START Extracted text

The best reads from around the web, including how internet giants are conducting online experiments, how Kitty Litter came to be and what we can learn from losers.
Pregnancy
The babies in the freezer
Nabeelah Jaffer | Pacific Standard | 8 December 2014
Can you carry a baby without knowing it? It’s complicated. Mothers who kill their newborn babies “usually claim to have been in denial about their pregnancies”. In cases of pregnancy denial “the enlarged stomach is often absent”. A “surprising number of pregnant women” – about 1 in 2,500 ‒ deny the pregnancy even to the point of birth. They “turn up at the hospital with labour pains that they describe as stomach cramp”.
Facebook
Facebook’s plan to wire the world
Lev Grossman | Time | 8 December 2014
Mark Zuckerberg wants to get the whole world signed up on Facebook; which implies extending internet access to more than four billion people who currently live offline, at a cost “in the low tens of billions” of dollars. The numbers are big, but Zuckerberg is “comfortable” with them. He “starts from the position that all problems are solvable, and moreover solvable by him. If he does nothing else, Zuckerberg scales.”
Mathematics
Grothendieck was a Picasso from Jupiter
Jonathan Kujawa | 3 Quarks Daily | 8 December 2014
A profile of Alexander Grothendieck, who “rebuilt vast amounts of mathematics from the ground up … You’ll have it about right if you imagine him as a visiting scholar from an alien civilisation whose mathematics is to ours as ours is to one of those Amazonian tribes who can only count to three.” He saw problems as things to be understood, rather than solved: “If you truly and deeply understood, then the solution came without effort”.
Sociology
Lab rats: Social experiments
Clare Dwyer Hogg | The Long+Short | 9 December 2014
On the ethics of conducting experiments online to manipulate user sentiment and behaviour, as Facebook notoriously did two years ago. Such experiments are not fundamentally different to the A/B testing which advertisers and political campaigners have carried out for decades; but their sheer scale puts them in a more worrying category; they tell us how easily whole societies can be manipulated.

END Extracted text
START Dataset records

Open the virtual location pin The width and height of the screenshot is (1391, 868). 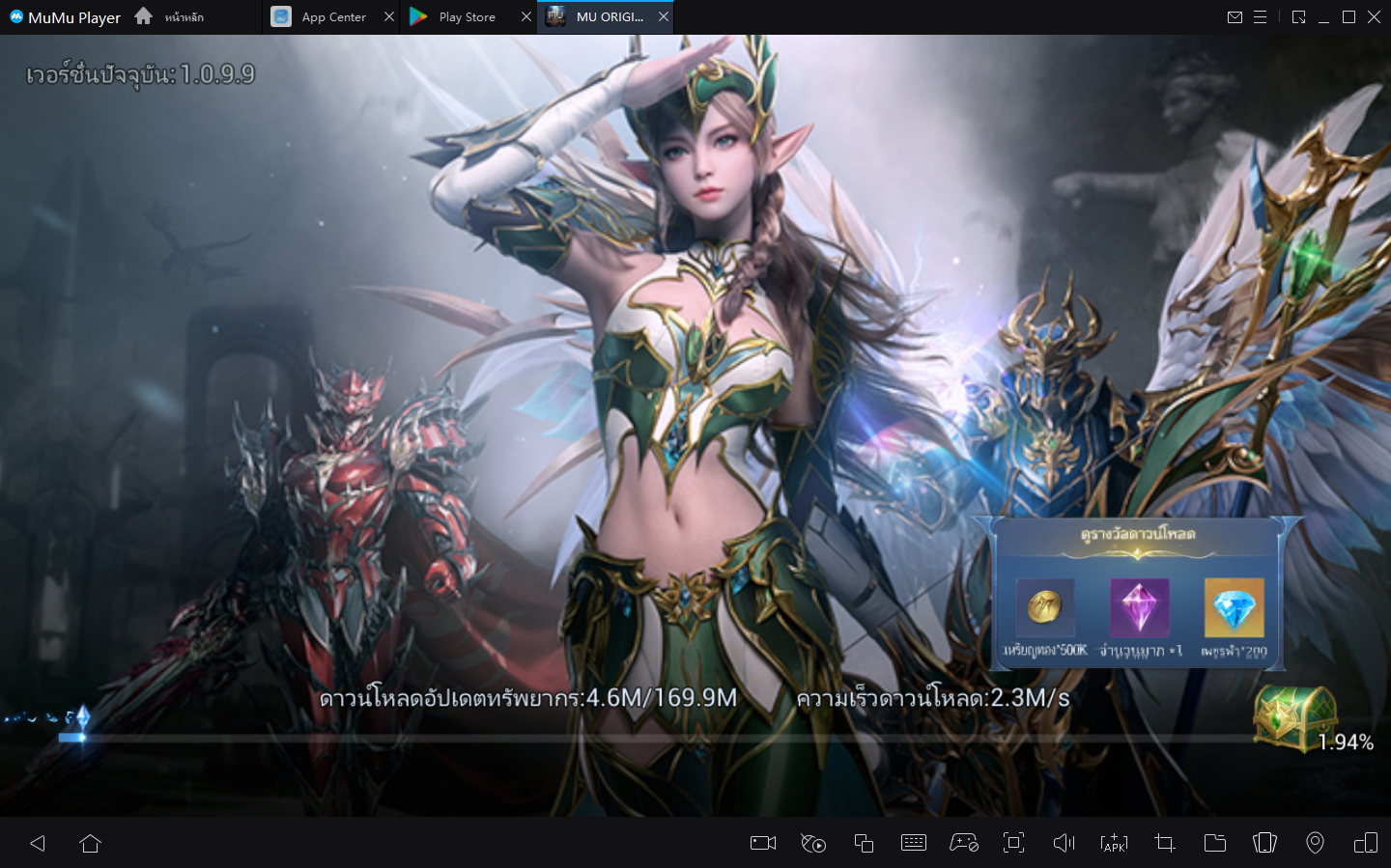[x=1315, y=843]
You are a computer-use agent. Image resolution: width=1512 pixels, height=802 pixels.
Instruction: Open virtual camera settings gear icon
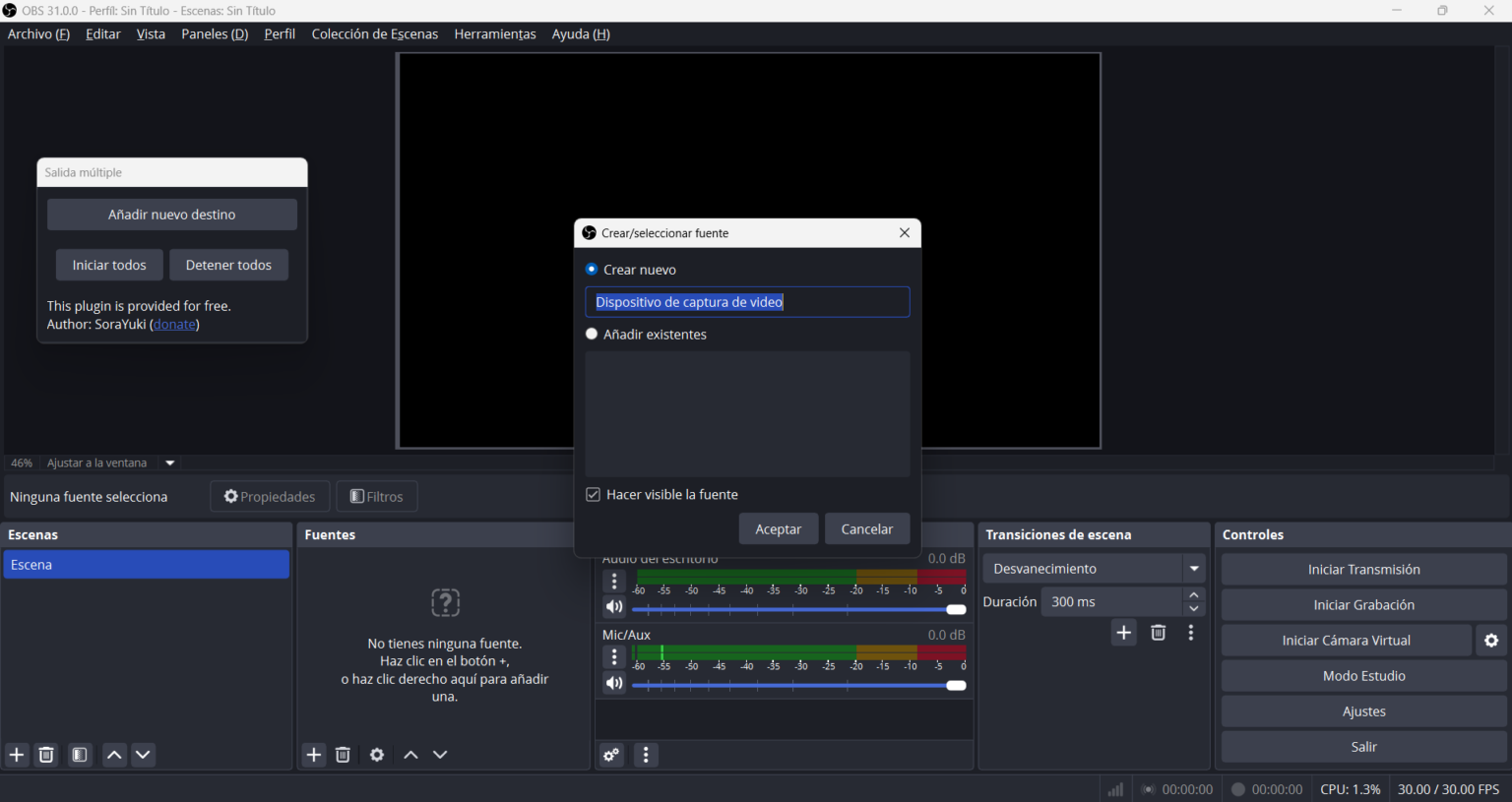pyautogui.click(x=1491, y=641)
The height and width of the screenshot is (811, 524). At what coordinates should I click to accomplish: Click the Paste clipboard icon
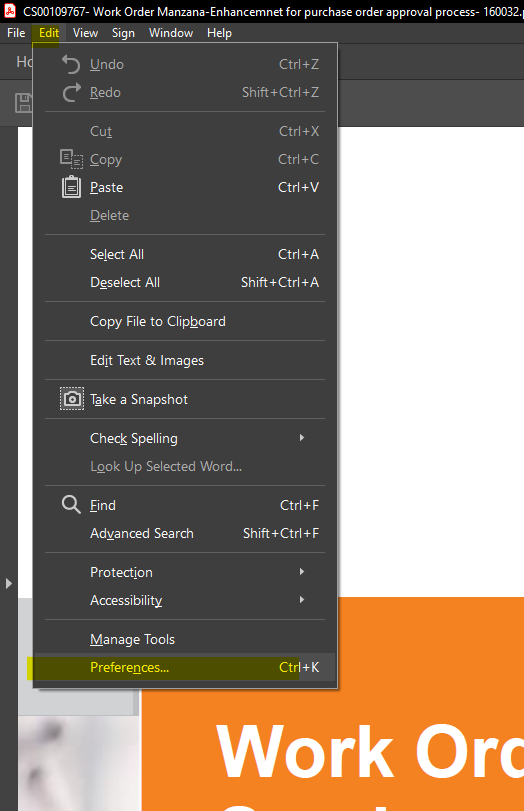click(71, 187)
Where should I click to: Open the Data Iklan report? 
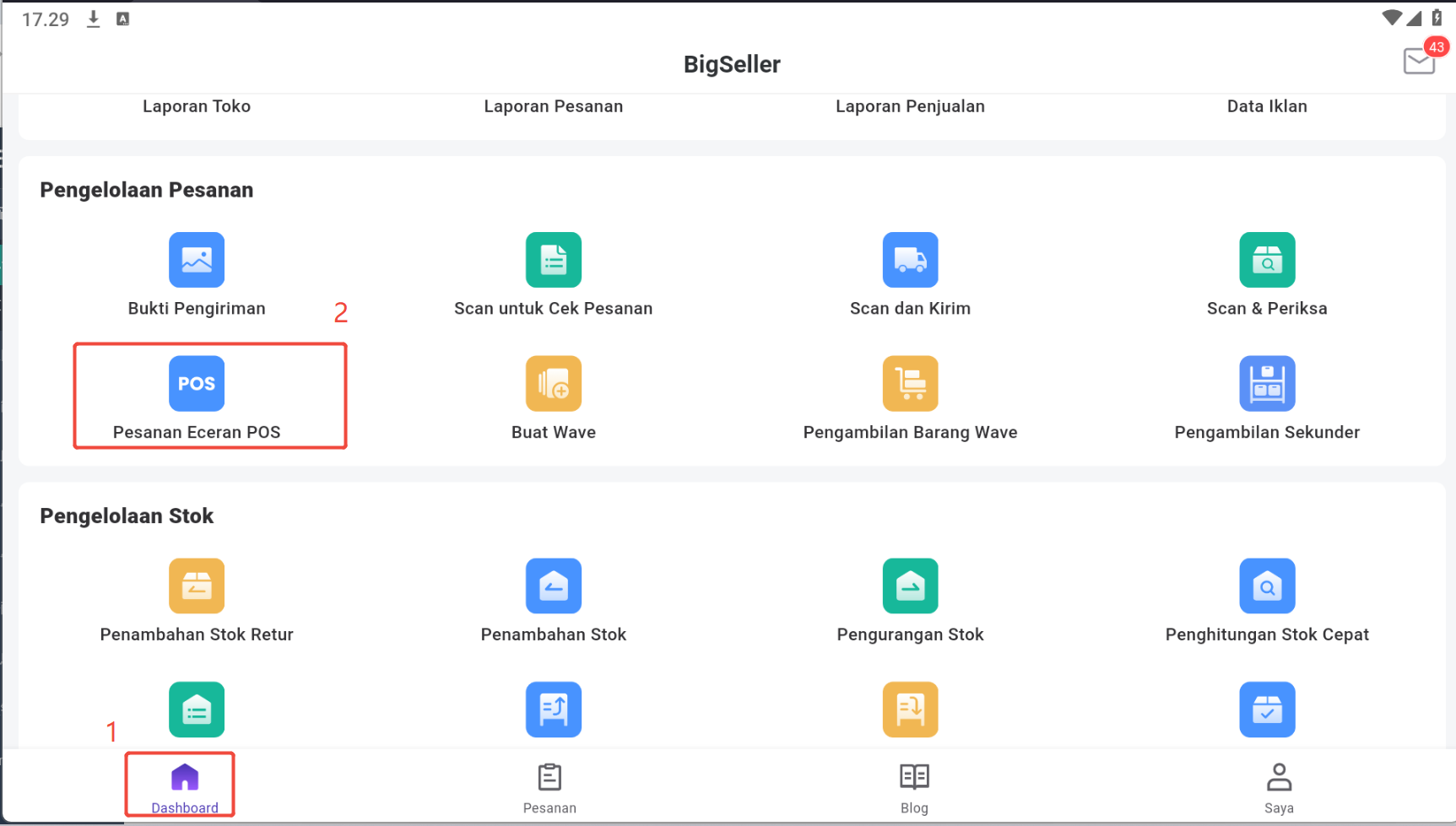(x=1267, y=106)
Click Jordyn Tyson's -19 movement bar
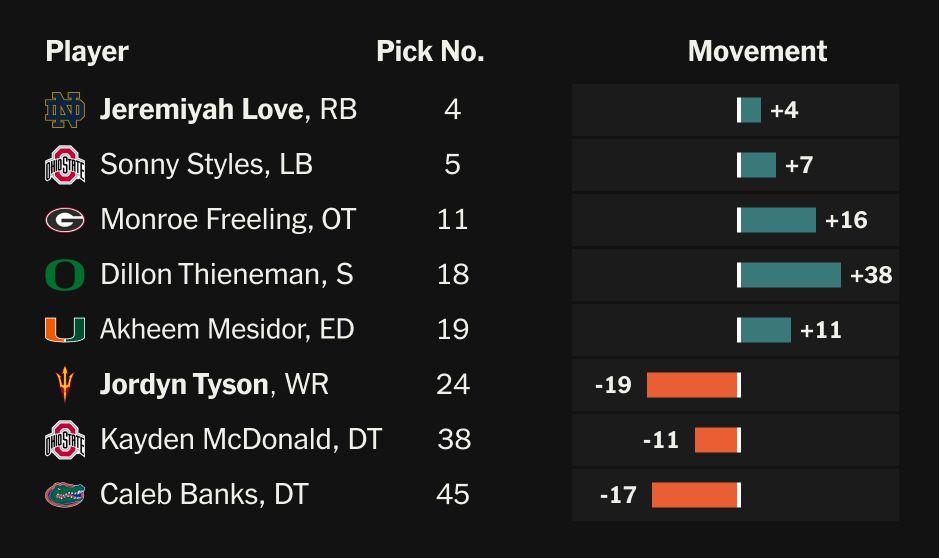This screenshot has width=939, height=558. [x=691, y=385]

END Dataset records

▶ **Required work**
1: Answer these questions using the roundup of web reads:
(a) About how many pregnant women deny the pregnancy even to the point of birth?
(b) How many people currently living offline would Zuckerberg's plan extend internet access to?
(c) According to the Grothendieck profile, how did he see problems?
2: Give the next part of the roundup of web reads, picking up after its final sentence.
These entries stand apart from the roundup of web reads.

▶ **Expected responses**
1:
(a) About 1 in 2,500.
(b) More than four billion people.
(c) As things to be understood rather than solved.

2:
Pets
The birth of Kitty Litter
Paul Ford | Business Week | 4 December 2014
Back in 1947 Ed Lowe was selling fuller’s earth to Michigan farmers as bedding for chickens. The farmers didn’t much go for it. Then one customer tried it in a cat box, and found it absorbed the pee smell. Her cat-owning friends came flocking. Eureka! The pet-care industry was born. Soon Lowe was shipping bagged dirt to supermarkets across America. His motto: “We aim to stay No. 1 in a No. 2 business.”
Chemistry
My great-great-aunt discovered Francium
Veronique Greenwood | New York Times | 3 December 2014
And it killed her. Marguerite Perey worked in Marie Curie’s Radium Institute in Paris, and as BBC Future writer Veronique Greenwood describes, she discovered a new element which she called Francium. But the element was useless, and exposure to it gave her bone cancer. She sacrificed her life to fill “a hole in the periodic table”. Which was what Marie Curie demanded. At the Radium Institute, “dedication to science was demonstrated by a willingness to poison yourself”.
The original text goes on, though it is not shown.